In early April, Jim Kearnan was diagnosed with pneumonia, but as the facility reported multiple coronavirus cases — 47 cases as of April 12 — Greg and his father’s doctors suspected it could be something more.
Jim Kearnan was tested for COVID-19 on a Tuesday and got a positive result that Saturday.
On Easter Sunday, Greg said he talked to his dad with a window between them. Jim Kearnan died in WakeMed Hospital on Wednesday, April 15. He was 91 years old.
“We all knew his life stage,” Greg Kearnan said. “It wasn’t him dying, it was not being able to be there.. .. It’s no one’s fault, this is reality of life in a pandemic.”

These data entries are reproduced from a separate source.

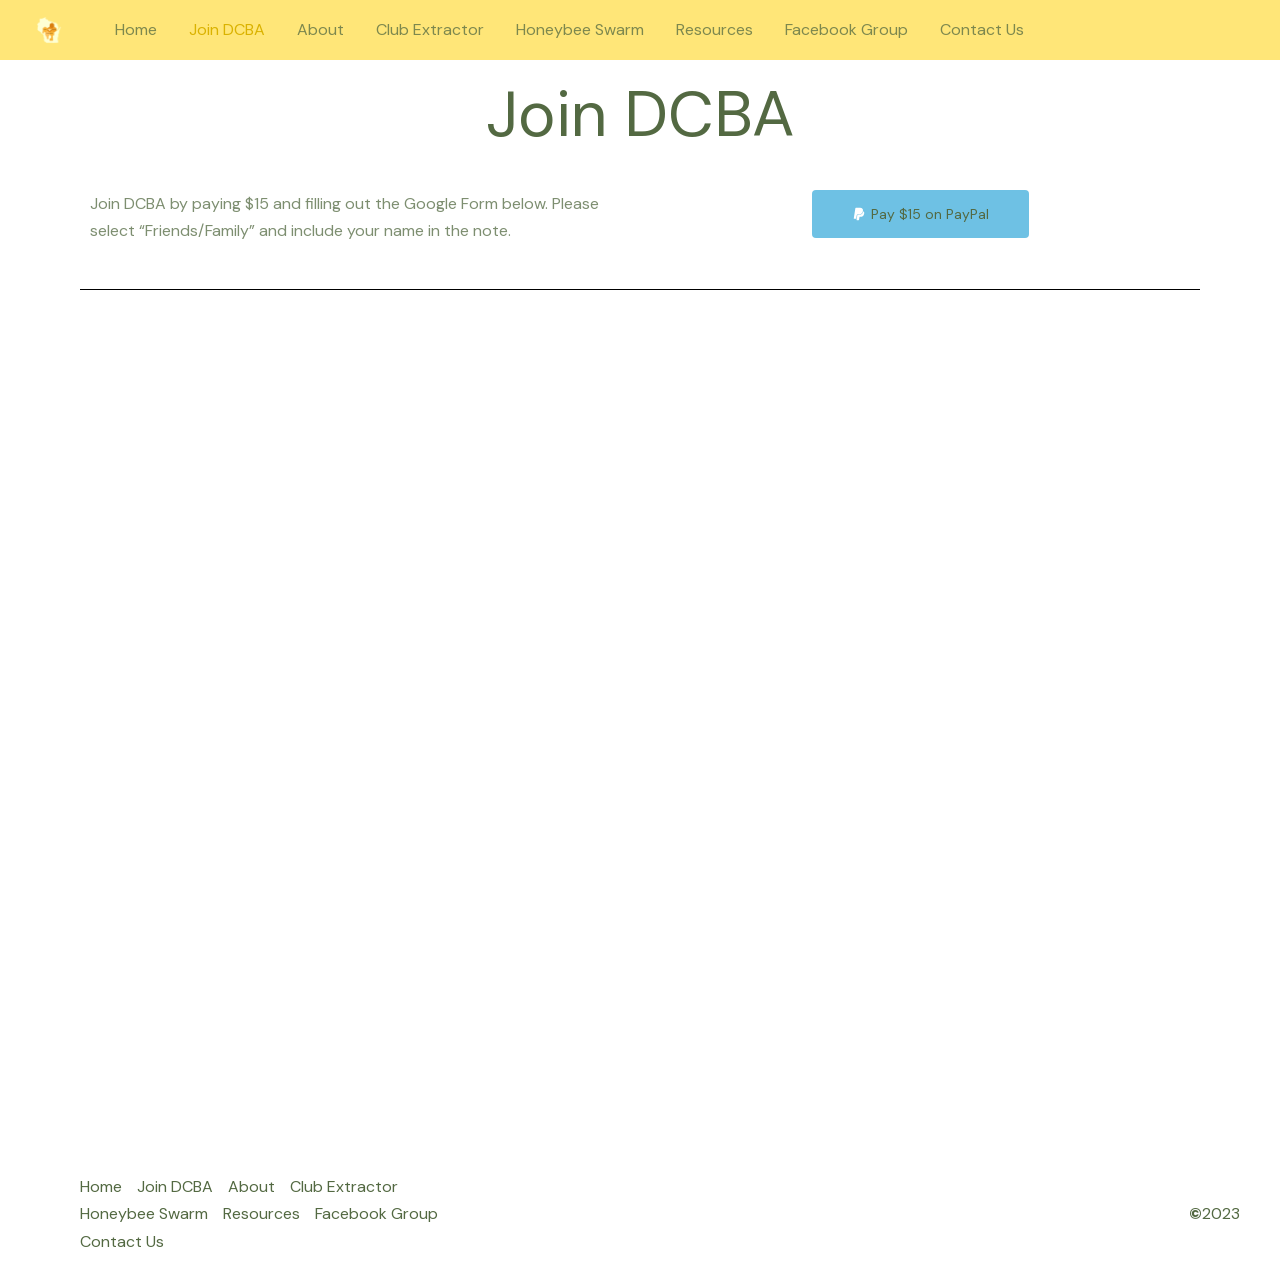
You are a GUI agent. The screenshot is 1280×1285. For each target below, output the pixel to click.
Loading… (640, 725)
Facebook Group (846, 29)
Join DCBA (227, 29)
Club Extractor (430, 29)
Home (136, 29)
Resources (714, 29)
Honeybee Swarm (580, 29)
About (320, 29)
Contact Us (982, 29)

On May 1, the state reported 52 cases among Wellington residents and staff, with 6 deaths.
Visiting all 50 states
James Kearnan, who went by Jim, was born in Ithaca, N.Y., the son of a traveling salesman. He went to high school in Oakland, Calif., and studied math and chemistry at the local college, the University of California-Berkeley.
In the early days of the Cold War, Kearnan’s military service was spent working on nuclear projects, including the Ivy Mike test in the South Pacific.
After the Army, Kearnan moved to Akron, Ohio, and worked as a chemist in the tire industry. There he met a librarian named Sally Smith at a local dance. The two were engaged in six weeks and married not long after. They raised five Kearnan kids: three boys and two girls, and had nine grandchildren. Sally Kearnan died in 2001.
Within his family, Jim Kearnan is most famous for his road trips, dubbed “Grandpapaloozas,” where as many grandkids who were interested piled in a car and set off to see the country.
Jim Kearnan was three states short of seeing all 50 a few years ago, so the first Grandpapalooza checked off the Dakotas, starting in Boston and covering 5,000 miles in six days. Others covered the South, New England and Montana.
Jim Kearnan made it to all 50 states.
Greg Kearnan and a brother went on the last Grandpapolooza a couple years ago, a luxury train trip through British Columbia in Canada. The train crept through the Canadian Rockies at 50 miles per hour.
“My dad saw it on ‘Wheel of Fortune.’ The trip as one of the prizes, and he said, ‘I’ve always wanted to do that,’” Greg Kearnan said. “It was perfect; slow and beautiful and perfect.”
In the Triangle, Greg Kearnan said his father softened and opened himself up more with people.
One morning, Jim Kearnan wanted a doughnut, so Greg Kearnan went to a grocery store in Cary, where there was just one left, but it had the unmistakable smush of a thumb print. It was a doughnut that could be loved by no one.
So the pair ventured out. Greg called upon Yelp to find the best nearby doughnuts, leading them to Baker’s Dozen Donuts. There, he became a regular, having a Bavarian creme most days, and an apple fritter on the others. He’d make goofy signs for the store, saying things like, “Do or Do-nut.” Today, his picture hangs in the shop, Greg said.
“He was not really used to interacting with people, the whole community thing,” Greg Kearnan said. “He really came to appreciate people, and he came out of his shell.”